One of the best scenes in Shakespeare's Henry V is the one where he receives a gift of tennis balls from the Dauphin. (This actually happened. See the account here.) Henry is not happy with the gift, which is an insult to him and the resulting speech, which begins, "We are glad the Dauphin is so pleasant with us," is a masterpiece. taht scene takes place in the 15th century, and by then, the game was already three centuries old. Think about that as you watch Wimbledon.

Saturday, June 24, 2017

Baby it's Cold Outside.

Temperatures hit 24 Celsius in London this weekend, which is a rather balmy 75 Fahrenheit.  That's much cooler than almost anywhere in the United States right now, including the Pacific Northwest where overnight temps are still dipping into the 50s even though daytime temps are in the mid-80s.
June would not have been particularly warm in Shakespeare's time. He was born in 1564, right in the middle of the Little Ice Age and only a decade after major glacial expansion began.  There's a reason why they wore so many layers of clothes back then.

Friday, June 23, 2017

The Essex Serpent should be on your TBR pile

I've always loved historical fiction but I don't read that much of it any more, unless it's for work. In the past year I've read some wornderful books, including Karen Essex's Kleopatra and its sequel. This weekend I read The Essex Serpent, a debut novel from UK author Sarah Perry and it was the best couple of hours I've spent in some time. Not only is the period well-researched, right down to little details like mention of a game of "Chinese whispers," but her writing is lush and layered and downright beautiful without getting in the way of the story.

In The Essex Serpent, a widowed woman with a scientific mind becomes intrigued by a local legend and with her companion and odd young son in tow, she begins looking into things, much to the dismay of her London friends, some of whom are aware her rich, controlling husband was an abusive bastard and some who are not. (Cora has a scar on her neck in the exact shape of an ornate leaf decorating a candlestick that her husband once pressed into her flesh lhard enough to wound.)
The "mystery" of the serpent is eventually solved, but that particular plot thread is not the only one that holds our attention.

This is a character-driven book and the characters are fantastic.

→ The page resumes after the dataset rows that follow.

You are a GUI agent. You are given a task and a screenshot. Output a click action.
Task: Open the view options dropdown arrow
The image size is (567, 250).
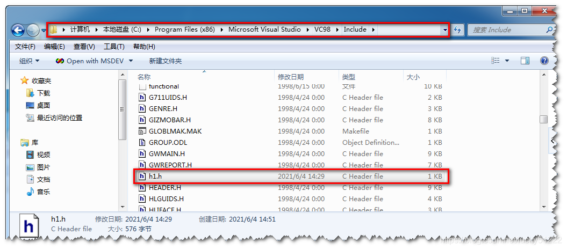click(507, 61)
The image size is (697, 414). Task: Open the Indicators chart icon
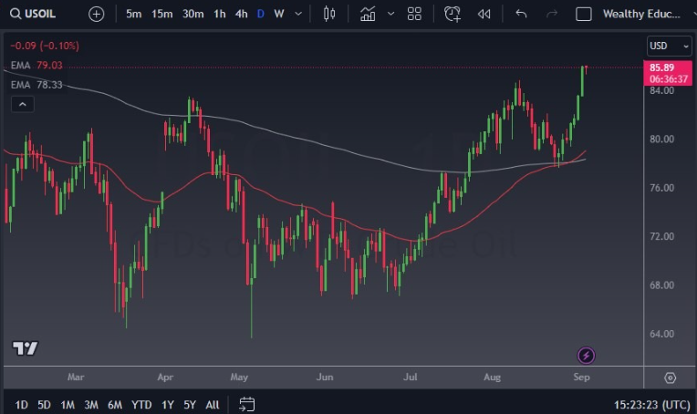[x=368, y=14]
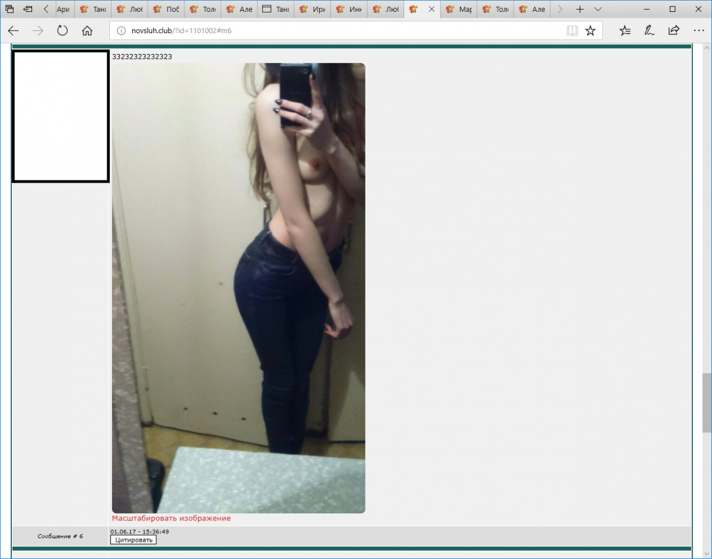Add page to favorites with star
The width and height of the screenshot is (712, 559).
(590, 31)
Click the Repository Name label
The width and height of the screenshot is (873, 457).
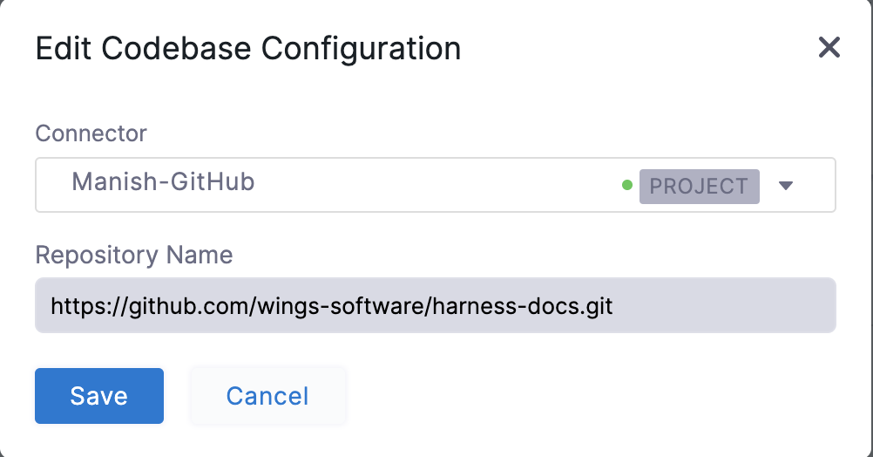pyautogui.click(x=134, y=256)
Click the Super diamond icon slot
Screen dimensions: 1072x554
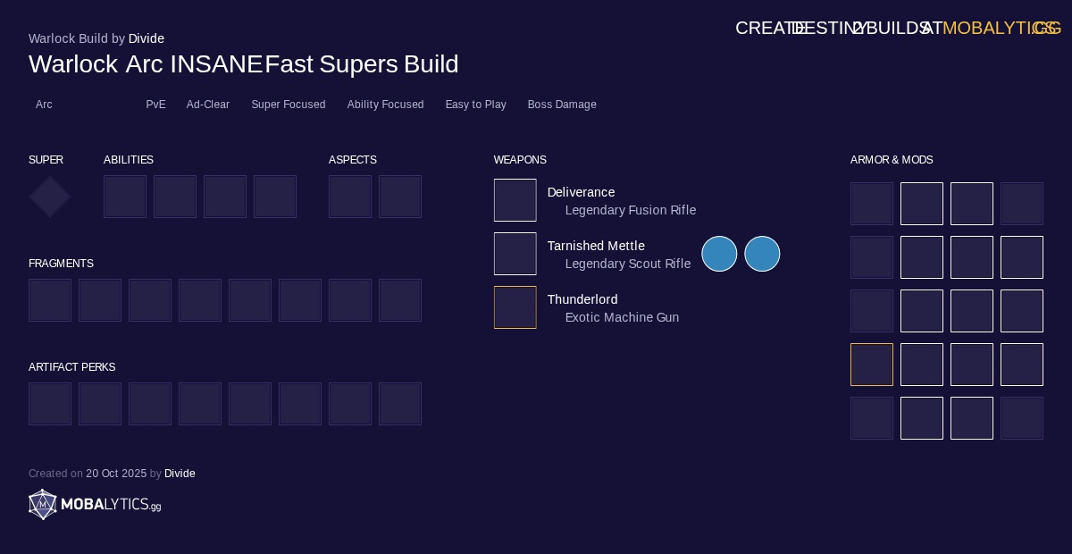(50, 197)
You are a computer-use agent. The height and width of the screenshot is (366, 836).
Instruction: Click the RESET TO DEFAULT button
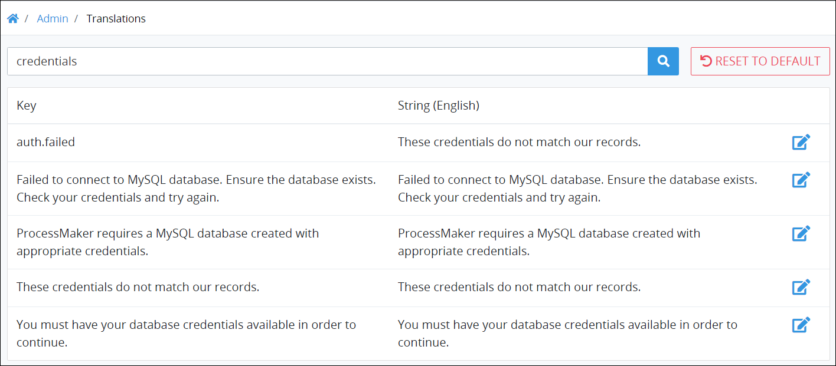tap(760, 61)
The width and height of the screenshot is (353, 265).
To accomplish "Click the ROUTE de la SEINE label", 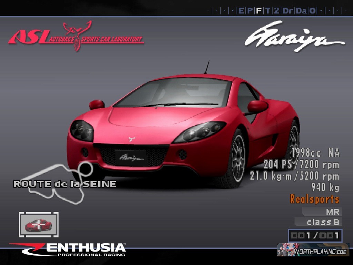I will point(64,184).
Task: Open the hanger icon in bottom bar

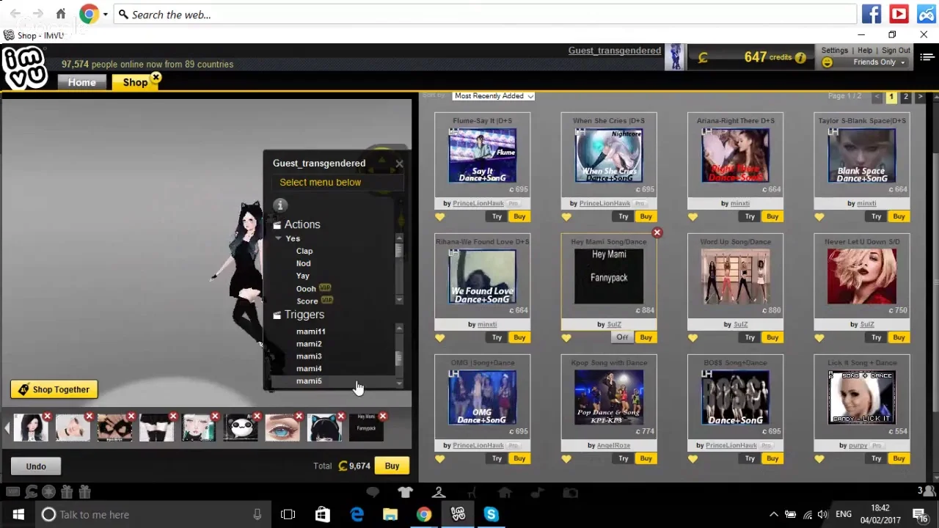Action: (x=439, y=493)
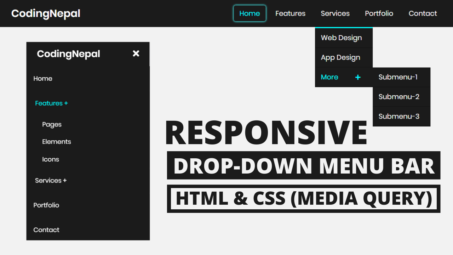This screenshot has height=255, width=453.
Task: Select Submenu-2 from the nested submenu
Action: pyautogui.click(x=399, y=97)
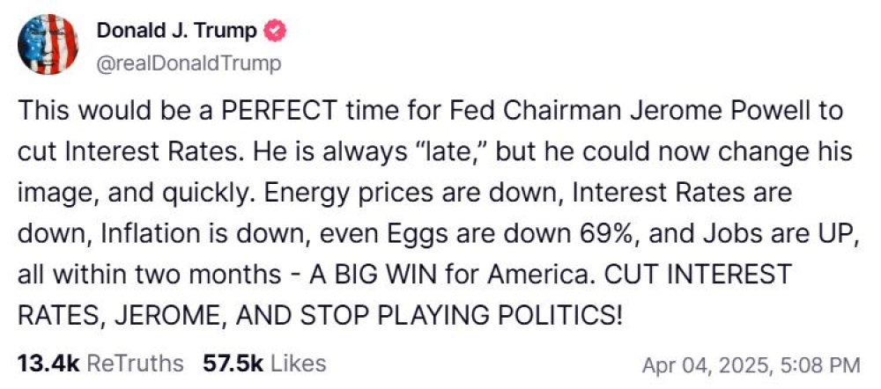The width and height of the screenshot is (881, 389).
Task: Open the flag-themed profile avatar
Action: (47, 44)
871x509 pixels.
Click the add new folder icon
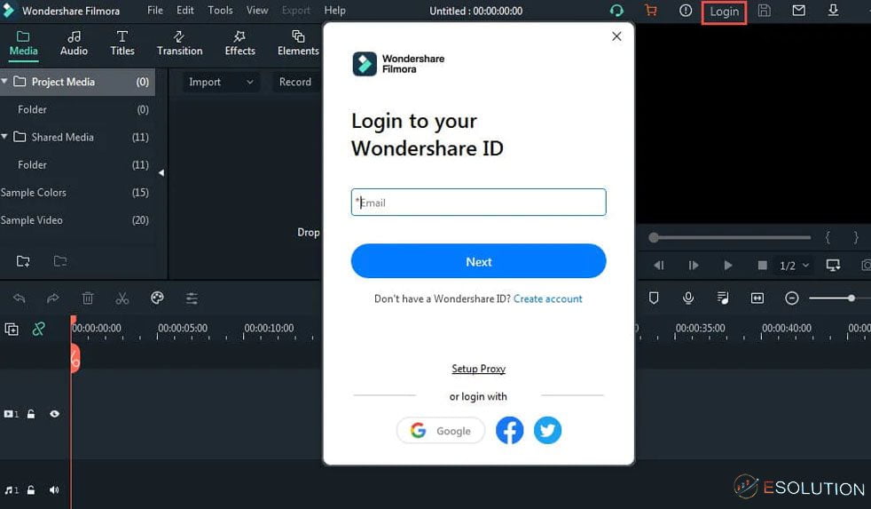(x=23, y=261)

Cora is an extremely sympathetic character. For all her flaws (and her companion Martha freely points those out), she's also a generous woman with a prodigious intellect, a woman born a century too soon. (There are scenes where ehs has to endure "mansplaining" and has to bite her tongue and readers will bond with her over the experience.) But then there's Cora's complex relationship with her 11-year-old son Francis. She doesn't really like him and though she'd say she loves him, we sense it's only out of duty. He IS very odd, and nowadays would likely be diagnosed as being somewhere along the autism spectrum. But Francis is not just a gimmick of a character; he's fully realized and when he unexpectedly bonds with a sick woman, it is a touching and believable event.
Cora meets a kindred spirit in the most unlikely place--the local rectory. She's a Darwinist and an atheist and she's delighted that the local minister is open-minded and quick-witted, and more than happy to challenge her to debates on a subject both find fascinating. And meanwhile, there's mass hysteria at the village school, a missing girl, a Socialist who awakens the social conscience of a wealthy man, and more.